Improvvisamente la Juventus gioca il jolly, non avendo fiches, nel senso di denari, da spendere, va al risparmio casalingo ma è roba di classe pura, un tipo che ha carisma in quantità industriali, uno che è andato da sempre per porcini in boschi di lusso, Inter, Milan, Juventus, nazionale, portando a casa i pezzi migliori, scudetti, coppe europee, titoli intercontinentali e mondiali, dunque avendo dentro il senso del primato, della vittoria, della supremazia e, innanzitutto, un carisma che appartiene ai campioni, quelli che, quando parlano di football, non lo spacciano come se fosse una loro essenza o ambrosia esclusiva per drogare gli astanti.

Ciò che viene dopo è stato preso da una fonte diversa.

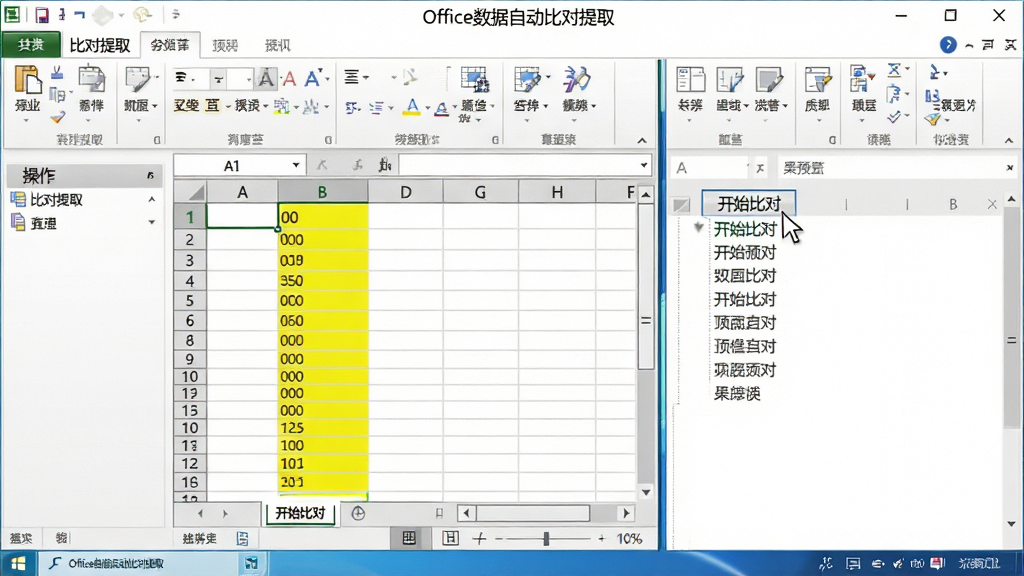
Task: Open the Name Box A1 dropdown arrow
Action: [x=296, y=165]
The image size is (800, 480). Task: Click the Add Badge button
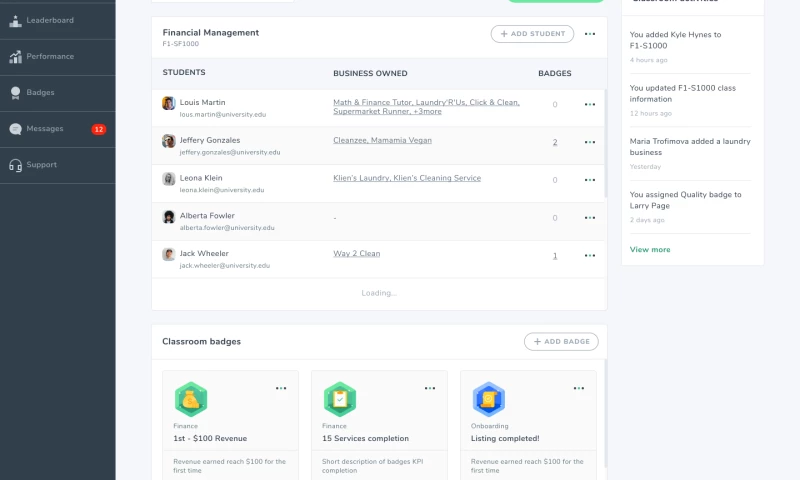click(x=561, y=342)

Ho visto Pirlo a diciassette anni in un torneo estivo a Cesena, la partita era Inter-Brescia, le cosiddette rondinelle (bah) erano allenate da Materazzi, quello normale, il padre, e tra loro figuravano Diana, Baronio, Doni, Bonazzoli. Finì zero a zero e si andò ai rigori, arrivò il momento decisivo e toccò a Pirlo contro il portiere della nazionale Pagliuca, palla sul disco bianco, rincorsa corta, cucchiaio alla Panenka, gol. Pagliuca imbufalito provò a rincorrere lo sbarbato che se la svignò a centrocampo, il trofeo Ristora esibì un campione vero di cui mi avevano parlato Altobelli and Beccalossi, entrambi made in Brescia.

Vennero poi avventure varie a Milano e a Torino e addirittura in America, Pirlo è cambiato nel look ma ha continuato a essere quello di Cesena, non parla, rantola, ma bastano poche parole percepite con amplifon per intendere di che razza sia fatto.

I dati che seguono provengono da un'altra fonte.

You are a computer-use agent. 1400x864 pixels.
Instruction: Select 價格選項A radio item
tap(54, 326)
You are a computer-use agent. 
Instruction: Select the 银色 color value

Da regista di invenzione si era trasformato, grazie ad Ancelotti e a Mazzone prima, in centromediano metodista, roba antica ma di grande fiuto tattico, prendeva randellate ma intuiva le scintille dei tacchetti e guizzava via.

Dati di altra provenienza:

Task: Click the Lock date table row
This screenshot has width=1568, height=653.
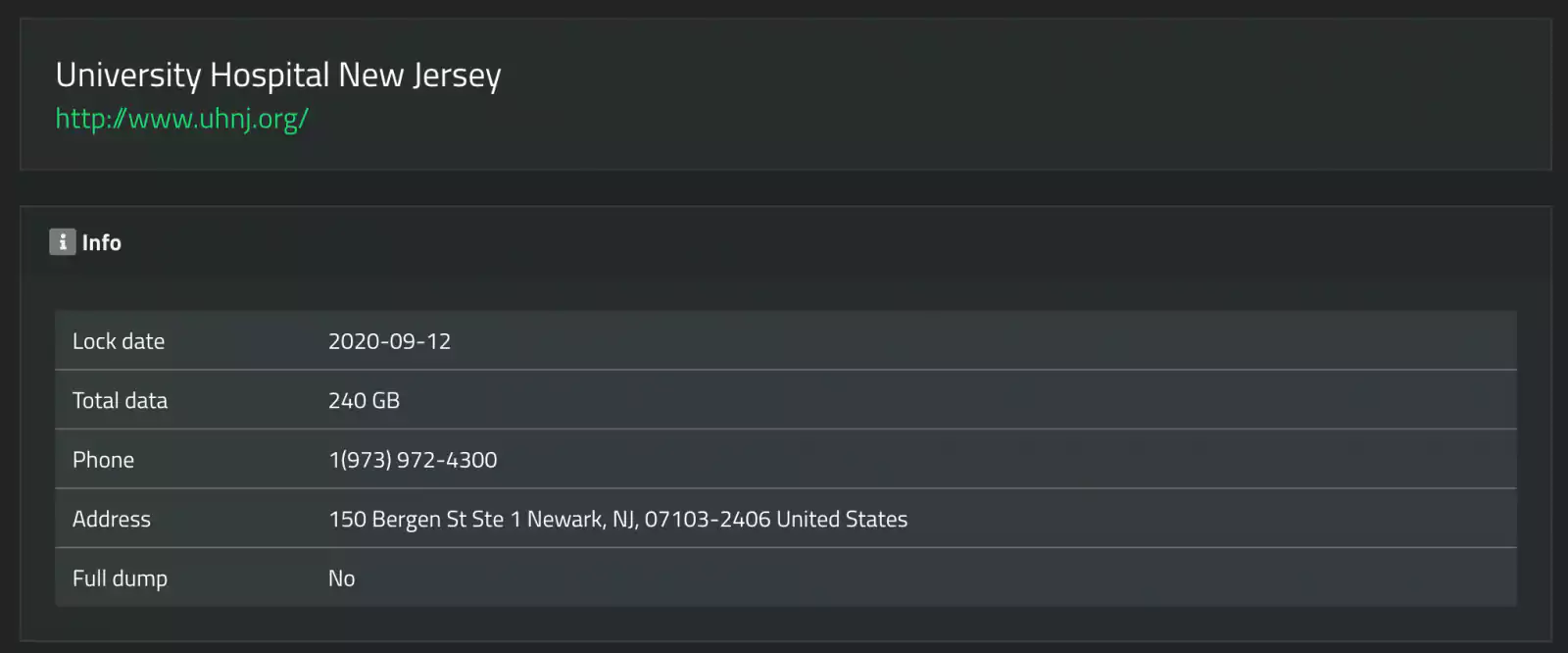Action: click(786, 340)
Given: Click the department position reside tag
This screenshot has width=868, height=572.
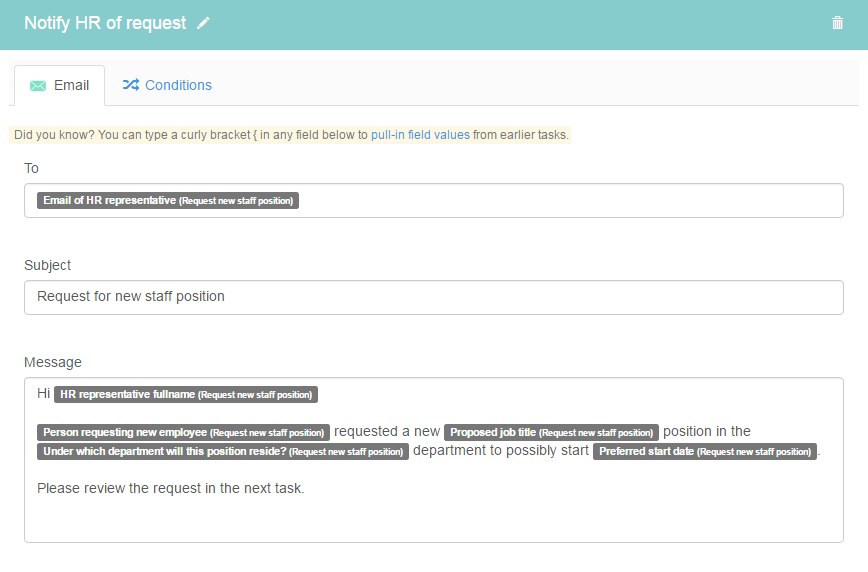Looking at the screenshot, I should [223, 451].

Non elenco i premi più di mille, la barba mazziniana lo fa sembrare filosofo e al tempo stesso uomo-vogue, ha una eleganza innata nei gesti e negli abiti, era rimasto l’ultimo a tenere la maglia nei calzoncini, ha deciso di fare l’allenatore dopo averlo fatto in campo guidando i suoi compagni al gol.

Ricordo un geniale spot pubblicitario nel quale era a tavola con Lichsteiner. Lo svizzero gli chiedeva di passargli il sale, e poi il pepe, e poi l’olio e Andrea, con la smorfia barbuta e barbosa, alla fine chiuse le richieste: “ma ti devo sempre passare tutto eh…?”.